注：A為L02細胞，B為HEK293T細胞；(1)與PGL3-C比較， P < 0.000 1。圖2 293T細胞和L02細胞中rs45448095C/T的熒光報告基因結果Fig.2 Luciferase assay of expression of PCSK9 5'UTR constructs carrying rs45448095C/T in LO2 cells and 293T cells

2.4 rs45448095測序結果

Sanger法測序可以明顯分辨rs45448095基因多態性，見圖3。對照組人群rs45448095頻率為0.13，符合HW平衡；疾病組人群的rs45448095頻率為0.115，符合HW平衡；2組人群的基因型分布差異無統計學意義(P=0.072)，見表1。

圖3 rs45448095測序結果Fig.3 DNA sequences results of rs45448095

表1 兩組人群的rs45448095基因多態性分布及等位基因頻率比較Tab.1 The distribution of rs45448095 gene polymorphisms and their frequencies

2.5 對照組人群rs45448095不同基因型與血漿血脂水平關系

對照組人群的rs45448095不同基因型分布影響LDL水平，每一個基因型的改變，減少血漿LDL水平的風險的β(SE)為-0.353(0.158)，t=-2.237，P<0.05。不同基因型對血漿TG、TC、HDL水平無影響(P>0.05)，見表2。
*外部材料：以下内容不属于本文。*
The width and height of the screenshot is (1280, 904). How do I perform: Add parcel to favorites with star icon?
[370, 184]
表2 對照組人群rs45448095不同基因型對血漿血脂水平的影響Tab.2 Association of rs45448095 genotype with plasma lipid levels in control group

2.6 rs45448095不同基因型對冠心病相關危險度分析

對rs45448095基因多態性與冠心病風險進行分析。采用不同遺傳特性模型分析結果顯示,隱性模型(CC+CT vs TT)、顯性模型(CC vs CT+TT)、加性模型(CC vs CT vs TT)，rs45448095基因多態性皆對冠心病風險無影響(P>0.05)，見表3。
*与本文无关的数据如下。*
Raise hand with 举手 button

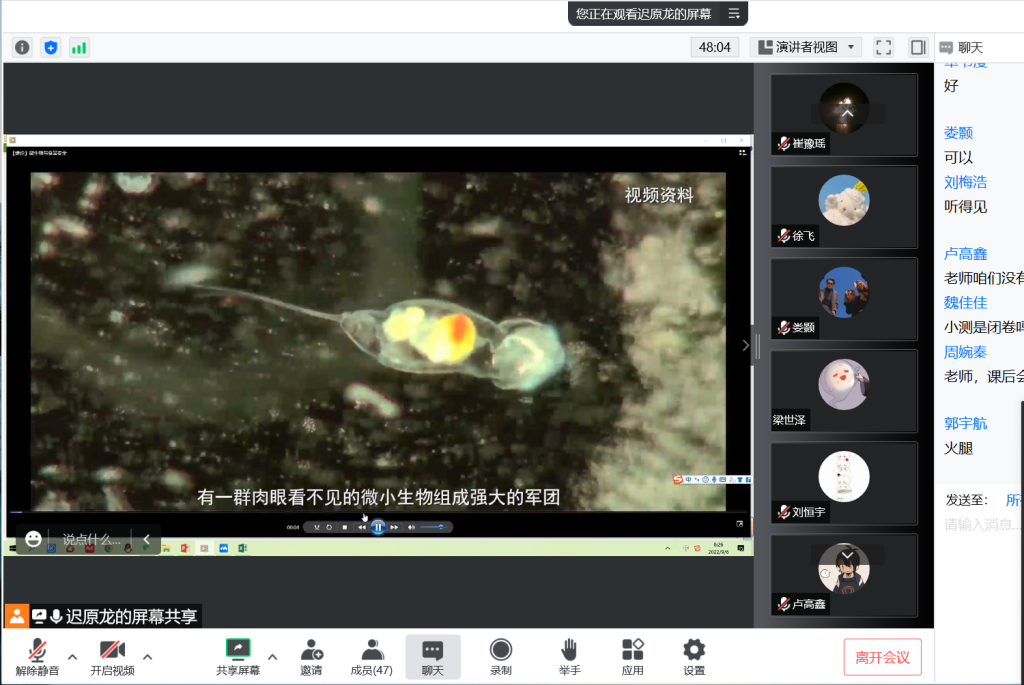click(x=569, y=657)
表3 rs45448095不同基因型對冠心病風險的影響Tab.3 Association between rs45448095 variant with CHD

3 討論

本研究結果顯示，結合千人基因組計劃數據庫發現在中國漢族人群中常見的SNP(rs45448095)，對該SNP位點進一步進行簡單功能驗證，發現突變型(rs45448095-T)明顯影響PCSK9基因的表達活性；這種影響不管是在肝細胞系(L02)中，還是腎臟細胞系(293T)中都存在；同樣人群驗證中，亦發現rs45448095-T可以減低血漿LDL-C水平，但并未影響其他血脂水平以及冠心病風險。
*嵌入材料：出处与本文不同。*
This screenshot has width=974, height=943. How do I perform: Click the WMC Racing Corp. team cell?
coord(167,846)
2003年發現PCSK9后，多項研究表明位于PCSK9基因碼區上的錯義突變、同義突變或多個突變組合的單體型都與血漿LDL-C水平強相關[10-11]。雖然沒有過多的研究表明，這些突變是如何調節血漿LDL-C水平。但所有研究結果都證實，不管是PCSK9基因上的功能獲得型突變還是功能缺失型突變都會影響LDL-C水平[6,12]。后續研究還發現低血漿PCSK9水平人群同樣存在低血漿LDL-C水平[13]。由此可以認可PCSK9與血漿LDL-C的關系。鑒于此，研究工作者針對LDL-C代謝異常的患者研發了新的藥物——PCSK9單克隆抗體、PCSK9抑制劑。與設想中一樣，臨床試驗結果表明，抑制PCSK9后取得很好的降低LDL-C效果[14-15]。也有部分研究表明PCSK9上的突變在影響LDL-C后，可以影響冠心病或是缺血性卒中的風險[16-17]。雖然關于PCSK9上的基因突變與LDL-C的關系的研究很多，但大多研究都是位于編碼區上的基因突變，關于基因領域研究新熱點——非編碼區上的基因突變未受到太多關注。而且深入探討PCSK9基因突變影響血脂水平機制的研究不多，尤其是關于PCSK9可受什么調控繼而影響LDL-C的研究并不多。越來越多的研究證實，非編碼區上的突變是可結合調控因子繼而對基因進行調控達到功能確實型或者功能缺失型突變，繼而影響基因的變達和影響血脂水平亦或疾病風險[18-19]。

本研究發現首次證實，PCSK9基因5′UTR區的基因突變——rs45448095，是一個功能缺失型突變。細胞熒光報告基因實驗顯示rs45448095-T突變后明顯減低了PCSK9表達活性，且在多個不同細胞系皆出現此結果。假設可能存在一個多組織高表達的調控因子可結合在此處調控PCSK9的表達，基因多態性破壞了這種結合。就像本實驗研究者之前曾經證實的ChREBP基因3′UTR區基因多態性破壞了與miRNA的結合位點繼而影響ChREBP的表達[9]。不過遺憾的是，本研究曾運用多種生物信息學的方法并沒有預測到這個調控因子，無法證實實驗假設。與此同時，人群研究表明rs45448095-T突變影響人群血漿LDL-C水平，未影響TG、TC及HDL-C水平。表明PCSK9上的功能缺失型基因突變主要降低人群血漿LDL-C水平，這與前人研究一致[20]。但不同于前人的是，本研究沒有證實這種突變帶來了LDL-C降低的突變可降低冠心病風險。不過鑒于本研究的樣本量過小、功能實驗不夠嚴謹，該研究無法充分證實rs45448095是否影響冠心病風險，rs45448095-T突變型是否具有類似PCSK9抑制劑的作用。后續仍需要更大的臨床研究以及更多的功能實驗證實研究者的假想。但本研究為后續研究提供了一個新方向，亦降脂治療提供了一個新可能。

綜上所述，PCSK9基因5′UTR區rs45448095基因多態性可以顯著降低中國漢族人血漿LDL-C水平，本研究進一步證實了PCSK9表達與LDL-C的關系，可為PCSK9抑制劑的功效研究提供依據。